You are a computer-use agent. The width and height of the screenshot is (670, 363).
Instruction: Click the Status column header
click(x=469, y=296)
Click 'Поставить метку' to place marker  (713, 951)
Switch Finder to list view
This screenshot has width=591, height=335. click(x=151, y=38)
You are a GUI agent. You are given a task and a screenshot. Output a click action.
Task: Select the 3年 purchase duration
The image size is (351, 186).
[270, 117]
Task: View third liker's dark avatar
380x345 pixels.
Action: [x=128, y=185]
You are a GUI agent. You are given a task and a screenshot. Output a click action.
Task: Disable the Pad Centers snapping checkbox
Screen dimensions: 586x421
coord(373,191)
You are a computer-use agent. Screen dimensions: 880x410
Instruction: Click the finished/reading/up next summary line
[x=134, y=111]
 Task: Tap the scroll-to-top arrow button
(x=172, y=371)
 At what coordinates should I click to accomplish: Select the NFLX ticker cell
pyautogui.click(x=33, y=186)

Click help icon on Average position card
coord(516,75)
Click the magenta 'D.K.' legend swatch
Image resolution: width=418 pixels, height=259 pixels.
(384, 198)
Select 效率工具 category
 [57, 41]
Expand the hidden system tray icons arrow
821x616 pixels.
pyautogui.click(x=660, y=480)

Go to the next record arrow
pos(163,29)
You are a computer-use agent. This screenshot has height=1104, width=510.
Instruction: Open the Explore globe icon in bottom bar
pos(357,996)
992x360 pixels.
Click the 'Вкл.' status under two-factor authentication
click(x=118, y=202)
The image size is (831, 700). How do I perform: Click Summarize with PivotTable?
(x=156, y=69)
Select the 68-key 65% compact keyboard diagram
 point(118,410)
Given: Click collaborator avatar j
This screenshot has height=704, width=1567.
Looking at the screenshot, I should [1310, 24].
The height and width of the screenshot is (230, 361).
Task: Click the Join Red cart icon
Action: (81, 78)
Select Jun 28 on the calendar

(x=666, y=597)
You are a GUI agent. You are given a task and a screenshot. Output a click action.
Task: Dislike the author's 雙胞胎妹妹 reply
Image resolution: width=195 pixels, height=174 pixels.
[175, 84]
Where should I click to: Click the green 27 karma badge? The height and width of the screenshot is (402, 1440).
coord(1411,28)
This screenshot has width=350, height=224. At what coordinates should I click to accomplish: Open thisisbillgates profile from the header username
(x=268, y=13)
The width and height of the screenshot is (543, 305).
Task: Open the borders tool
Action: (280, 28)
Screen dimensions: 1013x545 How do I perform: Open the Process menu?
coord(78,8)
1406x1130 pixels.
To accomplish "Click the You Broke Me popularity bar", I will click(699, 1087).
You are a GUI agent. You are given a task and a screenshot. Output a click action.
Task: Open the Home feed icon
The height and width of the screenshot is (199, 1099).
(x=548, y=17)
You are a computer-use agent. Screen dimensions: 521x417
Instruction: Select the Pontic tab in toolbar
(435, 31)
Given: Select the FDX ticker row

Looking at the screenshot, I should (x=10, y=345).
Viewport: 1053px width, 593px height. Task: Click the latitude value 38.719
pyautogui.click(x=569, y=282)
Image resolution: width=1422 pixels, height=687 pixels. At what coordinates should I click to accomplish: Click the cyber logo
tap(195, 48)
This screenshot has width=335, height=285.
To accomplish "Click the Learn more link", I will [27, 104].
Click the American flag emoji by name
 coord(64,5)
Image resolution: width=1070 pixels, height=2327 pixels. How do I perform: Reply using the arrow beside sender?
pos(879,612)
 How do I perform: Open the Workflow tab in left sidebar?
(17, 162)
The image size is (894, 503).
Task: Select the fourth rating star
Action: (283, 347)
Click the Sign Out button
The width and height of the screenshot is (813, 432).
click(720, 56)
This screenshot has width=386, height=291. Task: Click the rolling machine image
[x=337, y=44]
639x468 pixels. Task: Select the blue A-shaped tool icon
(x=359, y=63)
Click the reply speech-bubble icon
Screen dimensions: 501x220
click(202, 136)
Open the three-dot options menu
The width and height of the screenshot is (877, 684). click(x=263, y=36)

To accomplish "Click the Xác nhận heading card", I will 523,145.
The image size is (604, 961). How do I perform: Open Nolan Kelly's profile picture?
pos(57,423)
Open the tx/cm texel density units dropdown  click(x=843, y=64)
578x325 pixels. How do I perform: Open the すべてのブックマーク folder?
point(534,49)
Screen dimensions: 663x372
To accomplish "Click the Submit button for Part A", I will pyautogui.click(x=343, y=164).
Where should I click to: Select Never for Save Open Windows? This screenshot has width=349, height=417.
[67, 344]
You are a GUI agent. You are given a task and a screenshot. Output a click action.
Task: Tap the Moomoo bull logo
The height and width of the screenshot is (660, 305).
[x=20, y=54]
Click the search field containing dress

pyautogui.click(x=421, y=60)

◆ Goal ◆
Reproduce every one of the records above, line for line and unchanged.

◆ Result of this exercise ◆
You are a computer-use agent. The width and height of the screenshot is (670, 363).
Instruction: Click the Status column header
click(x=469, y=296)
Click 'Поставить метку' to place marker  (713, 951)
Switch Finder to list view
This screenshot has width=591, height=335. click(x=151, y=38)
You are a GUI agent. You are given a task and a screenshot. Output a click action.
Task: Select the 3年 purchase duration
The image size is (351, 186).
[270, 117]
Task: View third liker's dark avatar
380x345 pixels.
Action: [x=128, y=185]
You are a GUI agent. You are given a task and a screenshot. Output a click action.
Task: Disable the Pad Centers snapping checkbox
Screen dimensions: 586x421
coord(373,191)
You are a computer-use agent. Screen dimensions: 880x410
Instruction: Click the finished/reading/up next summary line
[x=134, y=111]
 Task: Tap the scroll-to-top arrow button
(x=172, y=371)
 At what coordinates should I click to accomplish: Select the NFLX ticker cell
pyautogui.click(x=33, y=186)

Click help icon on Average position card
coord(516,75)
Click the magenta 'D.K.' legend swatch
Image resolution: width=418 pixels, height=259 pixels.
(384, 198)
Select 效率工具 category
 [57, 41]
Expand the hidden system tray icons arrow
821x616 pixels.
pyautogui.click(x=660, y=480)

Go to the next record arrow
pos(163,29)
You are a computer-use agent. This screenshot has height=1104, width=510.
Instruction: Open the Explore globe icon in bottom bar
pos(357,996)
992x360 pixels.
Click the 'Вкл.' status under two-factor authentication
click(x=118, y=202)
The image size is (831, 700). How do I perform: Click Summarize with PivotTable?
(x=156, y=69)
Select the 68-key 65% compact keyboard diagram
 point(118,410)
Given: Click collaborator avatar j
This screenshot has height=704, width=1567.
Looking at the screenshot, I should [1310, 24].
The height and width of the screenshot is (230, 361).
Task: Click the Join Red cart icon
Action: (81, 78)
Select Jun 28 on the calendar

(x=666, y=597)
You are a GUI agent. You are given a task and a screenshot. Output a click action.
Task: Dislike the author's 雙胞胎妹妹 reply
Image resolution: width=195 pixels, height=174 pixels.
[175, 84]
Where should I click to: Click the green 27 karma badge? The height and width of the screenshot is (402, 1440).
coord(1411,28)
This screenshot has width=350, height=224. At what coordinates should I click to accomplish: Open thisisbillgates profile from the header username
(x=268, y=13)
The width and height of the screenshot is (543, 305).
Task: Open the borders tool
Action: (280, 28)
Screen dimensions: 1013x545 How do I perform: Open the Process menu?
coord(78,8)
1406x1130 pixels.
To accomplish "Click the You Broke Me popularity bar", I will click(699, 1087).
You are a GUI agent. You are given a task and a screenshot. Output a click action.
Task: Open the Home feed icon
The height and width of the screenshot is (199, 1099).
(x=548, y=17)
You are a computer-use agent. Screen dimensions: 521x417
Instruction: Select the Pontic tab in toolbar
(435, 31)
Given: Select the FDX ticker row

Looking at the screenshot, I should (x=10, y=345).
Viewport: 1053px width, 593px height. Task: Click the latitude value 38.719
pyautogui.click(x=569, y=282)
Image resolution: width=1422 pixels, height=687 pixels. At what coordinates should I click to accomplish: Click the cyber logo
tap(195, 48)
This screenshot has width=335, height=285.
To accomplish "Click the Learn more link", I will [27, 104].
Click the American flag emoji by name
 coord(64,5)
Image resolution: width=1070 pixels, height=2327 pixels. How do I perform: Reply using the arrow beside sender?
pos(879,612)
 How do I perform: Open the Workflow tab in left sidebar?
(17, 162)
The image size is (894, 503).
Task: Select the fourth rating star
Action: (283, 347)
Click the Sign Out button
The width and height of the screenshot is (813, 432).
click(720, 56)
This screenshot has width=386, height=291. Task: Click the rolling machine image
[x=337, y=44]
639x468 pixels. Task: Select the blue A-shaped tool icon
(x=359, y=63)
Click the reply speech-bubble icon
Screen dimensions: 501x220
click(202, 136)
Open the three-dot options menu
The width and height of the screenshot is (877, 684). click(x=263, y=36)

To accomplish "Click the Xác nhận heading card", I will 523,145.
The image size is (604, 961). How do I perform: Open Nolan Kelly's profile picture?
pos(57,423)
Open the tx/cm texel density units dropdown  click(x=843, y=64)
578x325 pixels. How do I perform: Open the すべてのブックマーク folder?
point(534,49)
Screen dimensions: 663x372
To accomplish "Click the Submit button for Part A", I will pyautogui.click(x=343, y=164).
Where should I click to: Select Never for Save Open Windows? This screenshot has width=349, height=417.
[67, 344]
You are a GUI agent. You are given a task and a screenshot. Output a click action.
Task: Tap the Moomoo bull logo
The height and width of the screenshot is (660, 305).
[x=20, y=54]
Click the search field containing dress

pyautogui.click(x=421, y=60)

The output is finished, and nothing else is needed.